** BEGIN INPUT DATA **
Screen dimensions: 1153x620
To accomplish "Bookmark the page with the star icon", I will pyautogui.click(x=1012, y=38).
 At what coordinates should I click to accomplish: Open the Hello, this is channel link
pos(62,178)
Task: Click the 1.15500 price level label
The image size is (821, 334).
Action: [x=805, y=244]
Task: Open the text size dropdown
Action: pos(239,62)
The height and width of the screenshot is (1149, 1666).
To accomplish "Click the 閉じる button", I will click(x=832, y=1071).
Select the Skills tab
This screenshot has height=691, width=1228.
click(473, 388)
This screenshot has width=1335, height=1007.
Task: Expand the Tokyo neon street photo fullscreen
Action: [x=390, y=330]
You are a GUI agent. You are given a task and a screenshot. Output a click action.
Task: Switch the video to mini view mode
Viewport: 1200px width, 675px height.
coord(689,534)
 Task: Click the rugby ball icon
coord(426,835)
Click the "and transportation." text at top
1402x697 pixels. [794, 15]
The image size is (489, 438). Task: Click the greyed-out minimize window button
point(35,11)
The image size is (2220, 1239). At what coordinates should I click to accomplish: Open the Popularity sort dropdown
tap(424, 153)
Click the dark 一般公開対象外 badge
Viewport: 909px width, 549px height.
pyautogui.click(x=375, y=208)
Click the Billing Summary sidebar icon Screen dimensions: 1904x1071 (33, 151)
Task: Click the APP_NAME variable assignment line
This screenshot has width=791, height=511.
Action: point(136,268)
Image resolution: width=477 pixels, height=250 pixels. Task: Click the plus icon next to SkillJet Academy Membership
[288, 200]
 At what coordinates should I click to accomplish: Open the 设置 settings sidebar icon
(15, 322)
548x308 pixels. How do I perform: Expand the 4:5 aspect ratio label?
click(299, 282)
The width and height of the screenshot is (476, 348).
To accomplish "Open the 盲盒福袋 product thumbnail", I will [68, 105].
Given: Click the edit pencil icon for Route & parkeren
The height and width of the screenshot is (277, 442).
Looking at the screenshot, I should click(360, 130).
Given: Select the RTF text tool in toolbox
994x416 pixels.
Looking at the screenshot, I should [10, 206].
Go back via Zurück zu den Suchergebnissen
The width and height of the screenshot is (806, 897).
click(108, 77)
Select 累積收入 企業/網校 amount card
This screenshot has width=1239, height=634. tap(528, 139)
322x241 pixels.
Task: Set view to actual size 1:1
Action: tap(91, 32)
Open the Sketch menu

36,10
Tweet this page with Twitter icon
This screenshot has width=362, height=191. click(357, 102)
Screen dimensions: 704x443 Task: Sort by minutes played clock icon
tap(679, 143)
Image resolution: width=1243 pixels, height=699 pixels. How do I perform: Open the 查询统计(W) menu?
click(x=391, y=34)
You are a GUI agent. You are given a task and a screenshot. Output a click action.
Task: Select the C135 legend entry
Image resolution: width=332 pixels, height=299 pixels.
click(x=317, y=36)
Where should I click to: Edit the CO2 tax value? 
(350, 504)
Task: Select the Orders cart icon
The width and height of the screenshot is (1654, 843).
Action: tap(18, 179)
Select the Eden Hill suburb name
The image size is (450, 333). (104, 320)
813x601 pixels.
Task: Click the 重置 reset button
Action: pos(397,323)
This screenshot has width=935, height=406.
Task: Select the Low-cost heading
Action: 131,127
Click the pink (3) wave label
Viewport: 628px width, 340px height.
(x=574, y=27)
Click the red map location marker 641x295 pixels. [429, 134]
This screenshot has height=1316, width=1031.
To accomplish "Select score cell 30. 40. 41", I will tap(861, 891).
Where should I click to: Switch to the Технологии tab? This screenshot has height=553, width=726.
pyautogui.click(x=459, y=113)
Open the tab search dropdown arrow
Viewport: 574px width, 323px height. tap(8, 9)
** END INPUT DATA **
§ TASK OBJECTIVE
Please give the listing from its first line through the line holding "Action: pos(239,62)", inclusive, as a Markdown table with the columns No. and Line, omitting any blank lines.

§ RESULT FOR THIS TASK
| No. | Line |
|---|---|
| 1 | Screen dimensions: 1153x620 |
| 2 | To accomplish "Bookmark the page with the star icon", I will pyautogui.click(x=1012, y=38). |
| 3 |  At what coordinates should I click to accomplish: Open the Hello, this is channel link |
| 4 | pos(62,178) |
| 5 | Task: Click the 1.15500 price level label |
| 6 | The image size is (821, 334). |
| 7 | Action: [x=805, y=244] |
| 8 | Task: Open the text size dropdown |
| 9 | Action: pos(239,62) |